2

I'm using the following text search configuration:

CREATE TEXT SEARCH DICTIONARY tsd
  (TEMPLATE = pg_catalog.SIMPLE);
  
CREATE TEXT SEARCH CONFIGURATION tsc_test
  (COPY = german);
ALTER TEXT SEARCH CONFIGURATION tsc_test
  ALTER MAPPING FOR asciihword, asciiword, hword, hword_asciipart, hword_part, word
  WITH tsd;

I'm trying to perform full text search on a table, but I can't figure out how to define the text search configuration correctly. My problem is, that

SELECT to_tsvector('tsc_test', 'foo bar');

and

SELECT to_tsvector('tsc_test', 'foo_bar');

results in the same tsvector object, because the _ (and others, like #(){}, etc.) are interpreted as space symbols (see SELECT ts_debug ('tsc_test', 'foo_bar');). I need them to be distinct, however.

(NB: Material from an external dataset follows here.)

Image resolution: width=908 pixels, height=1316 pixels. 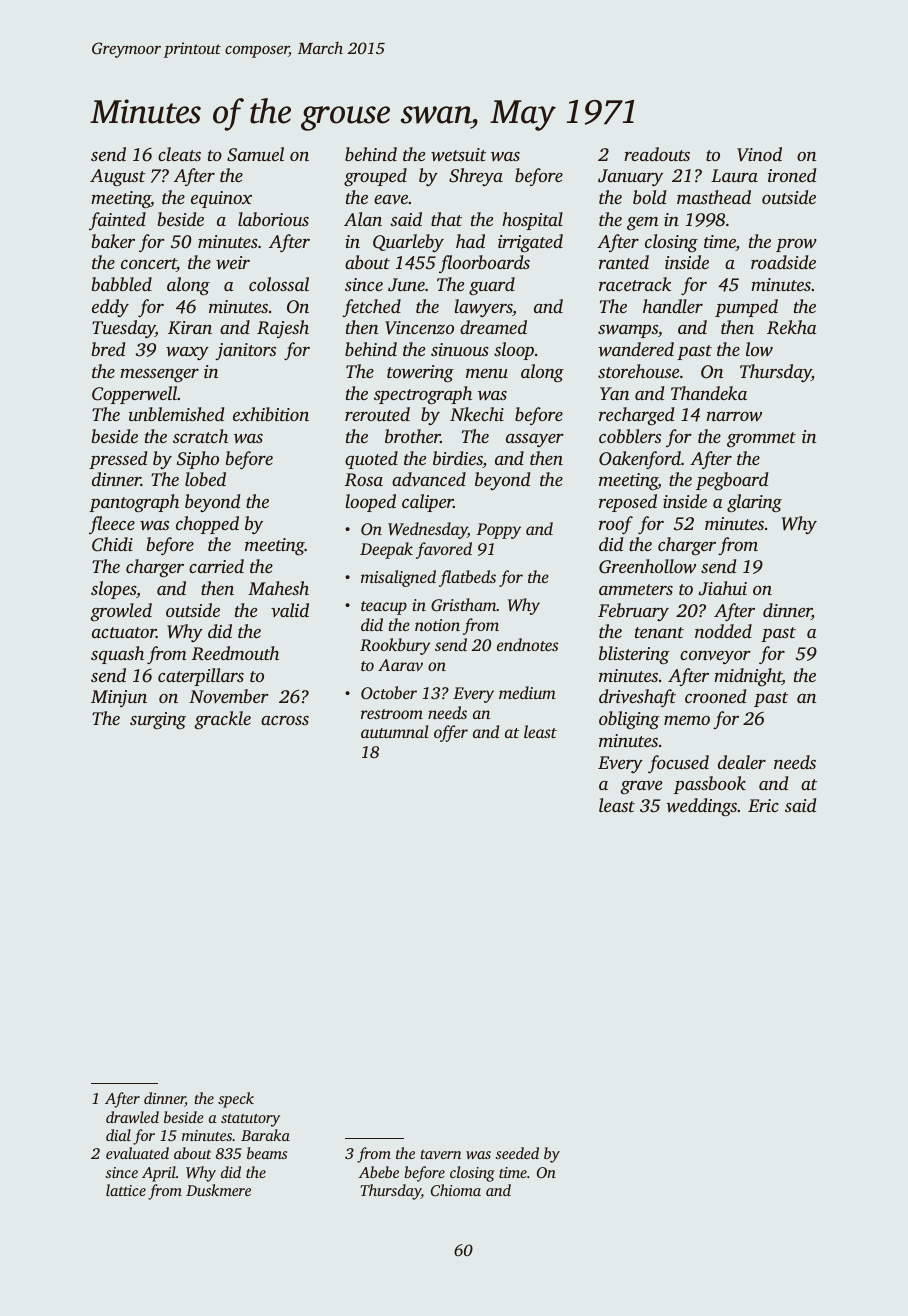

Is there a way to adjust my text search configuration so it treats only spaces as word separators and not anything else?

1
  • You probably need to write your own parser for that.
    – mustaccio
    Oct 7, 2021 at 13:14

1 Answer 1

2

There is no really good way to do that.

A workaround may be to replace everything that is not a space or a character with – say – a digit:

CREATE FUNCTION transmogrify(text) RETURNS text
   LANGUAGE sql IMMUTABLE STRICT AS
$$SELECT regexp_replace($1, '[^[:alpha:] ]', '0', 'g')$$;

SELECT to_tsvector('german', transmogrify('foo_bar'))
    @@ to_tsquery('german', transmogrify('foo'));

 ?column? 
══════════
 f
(1 row)

SELECT to_tsvector('german', transmogrify('foo_bar'))
    @@ to_tsquery('german', transmogrify('foo_bar'));

 ?column? 
══════════
 t
(1 row)

Of course that will cause trouble if there are zeros in your text, but as I said, there is no perfectly satisfying way to do this.

1
  • Thanks! Fortunately, the replacement shouldn't cause any issues in my specific case.